En interne, l'avocate critique encore la stratégie des insoumis sur la réforme des retraites et aurait apprécié que les débats à l'Assemblée nationale permettent d'étudier l'article qui repousse la retraite à 64 ans, contrairement au choix finalement retenu. Raquel Garrido prend aussi ses distances lors de l'affaire Adrien Quatennens et la prise de parole publique du député, qui a reconnu avoir giflé sa compagne.

"Mélenchon n'a fait que nuire"

Ces dernières semaines, la pression est encore montée d'un cran. Après les attaques du Hamas début octobre en Israël, elle fait partie de ceux qui marquent nettement leur différence avec la position officielle du mouvement. LFI évoque "les crimes de guerre" du Hamas mais ne le qualifie pas d'organisation terroriste. "Je trouve consternant ce type de malentendu", avance-t-elle auprès du Parisien.

'Moi, je suis une insoumise qui formule parfois des critiques sur les actions et les paroles de Jean-Luc Mélenchon. Ai-je le droit ?", se demande encore à haute voix Raquel Garrido dans L'Obs fin octobre.

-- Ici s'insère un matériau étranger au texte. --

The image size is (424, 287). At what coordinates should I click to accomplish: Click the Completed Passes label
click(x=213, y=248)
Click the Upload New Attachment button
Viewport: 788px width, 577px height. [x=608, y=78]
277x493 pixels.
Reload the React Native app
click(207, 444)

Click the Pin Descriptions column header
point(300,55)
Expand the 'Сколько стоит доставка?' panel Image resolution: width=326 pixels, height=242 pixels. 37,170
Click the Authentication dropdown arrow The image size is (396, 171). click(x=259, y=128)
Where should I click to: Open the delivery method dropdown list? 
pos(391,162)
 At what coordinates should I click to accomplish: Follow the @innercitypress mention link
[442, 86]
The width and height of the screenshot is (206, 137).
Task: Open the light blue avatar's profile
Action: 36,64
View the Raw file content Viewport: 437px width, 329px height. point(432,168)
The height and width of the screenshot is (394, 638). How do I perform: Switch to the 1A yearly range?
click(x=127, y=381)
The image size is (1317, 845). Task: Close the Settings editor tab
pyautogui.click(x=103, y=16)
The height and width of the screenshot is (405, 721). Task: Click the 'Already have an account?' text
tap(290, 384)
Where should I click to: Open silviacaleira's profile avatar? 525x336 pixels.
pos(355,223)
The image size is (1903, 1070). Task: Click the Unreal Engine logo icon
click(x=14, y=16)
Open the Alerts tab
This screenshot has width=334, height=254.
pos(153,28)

Avant de persister et signer sur France info dans la foulée, en jugeant que "Mélenchon n'a fait que nuire depuis dix mois". De quoi pousser la direction du groupe à la convoquer pour une audition, en créant un certain malaise. Contactés, plusieurs ténors disent ainsi "n'être au courant de rien".

La députée de Seine-Saint-Denis explique elle-même n'avoir rien reçu, avant finalement de devoir se justifier lundi soir et d'être interdite de prise de parole publique pendant quatre mois au sein de l'hémicycle. "Humiliée" et "en colère", l'élue dénonce "un procès politique".

"Je crois que dans le groupe, la coupe est pleine. Ça agace tout le monde à part les trois ou quatre personnes qui ont déjà leur rond de serviette dans les médias et qui pensent qu’il faudrait taper sur le collectif pour se faire avancer soi-même", tance Antoine Léaument, l'un de très proches de Jean-Luc Mélenchon.

"La vraie insoumise canal historique"

Si Raquel Garrido devrait bien réintégrer pleinement le groupe à la fin de sa sanction, les socialistes pourraient également lui ouvrir les bras. "On tend la main à toutes celles et tous ceux qui sont prêts à travailler avec nous", explique ainsi un député socialiste.

Le contexte pourrait également renforcer son aura au sein de la Nupes dont plusieurs ténors l'apprécient, à l'instar de Julien Bayou.

"Je la trouve costaude. C'est la vraie insoumise canal historique", remarque l'écologiste qui évoque "une forme d'admiration" et sa "cohérence".

Raquel Garrido devrait en avoir besoin pour son retour. Le groupe a déjà demandé la mise en place d'une "médiation" pour "un retour à la normale" début mars.